Europe is losing patience with Trump’s insults, his tariffs, and his demands that NATO join his war of choice (though the distinguished foreign policy journalist Ann Applebaum told the Atlantic that there’s more cooperation than it looks like). British Prime Minister Keir Starmer declared himself “fed up”; ten years after Brexit, alienation from the U.S. is pushing the UK back toward its alliances with Europe.
In Hungary, after 18 years in power, Victor Orbán lost his election, in spite — and probably in part because — of endorsements from both Trump and JD Vance. This was widely seen as a test of the strength of the Hungarian’s “illiberal democracy” and of the extreme right more generally. Both lost a big one, and that includes MAGA.
The Iran war seems to be continuing. After 21 hours in a room with Iranian diplomats in Islamabad, JD Vance and the kleptocrats Jared Kushner and Steve Witkoff declared their peace negotiations a bust. Of course, each of the issues on their 10-point list would take years to work through. Either the trio in Pakistan and Trump and L’il Marco at home were too dumb to understand this, or the talks were never meant to be more than theater in the first place. Before, the administration had no reason to go to war. Now they have justification to beat the living shit out of Iran. Peace with honor, as Nixon used to say about Vietnam.
Meanwhile, at home, American support for Trump and his policies is plummeting. The president admitted that gas prices are likely to remain high through the midterms. In a supposed-to-be-private speech to rich donors, he let slip that we can’t afford “day care, Medicaid, Medicare, all these individual things.” Why? “We’re fighting wars.”
And, as if he didn’t have enough troubles, Melania pulled a fast, and weird, one, calling a press conference at the White House to announce that she had never been a friend, accomplice, or victim of Jeffrey Epstein and that his accusers should go before Congress and tell their stories under oath. The war had been temporarily succeeding, as nothing else, to distract Americans from the Epstein files, and Melania whipped their attention right back.
Maybe that’s why the administration had to throw the peace talks and vow that the U.S. is now going to block the Strait of Hormuz. Unsurprisingly, the price of oil boomeranged above $100 a barrel.
After the negotiations broke down and Iran hinted it was still open to talking, Trump told the press: "I don't care if they come back or not. If they don't come back, I'm fine." He added that the ceasefire was "holding well,” even while promising to block the Strait.

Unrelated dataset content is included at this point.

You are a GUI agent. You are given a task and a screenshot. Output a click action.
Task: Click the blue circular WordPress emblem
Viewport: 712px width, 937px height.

A person in the street might be asking: How does a US blockade help anything? How is that a ceasefire? What is Trump going to enforce this blockade with — orange traffic cones? And isn’t Iran already blocking the Strait?
For a while there, it looked as if the war was kind of fun for Trump and Pretty Boy Pete Hegseth (I wrote about this, in the Guardian). But now, between watching bouts of mixed martial arts and planning his Arc de Trump, even our uncommanding commander-in-chief might finally be asking himself: How the fuck am I going to get out of this one?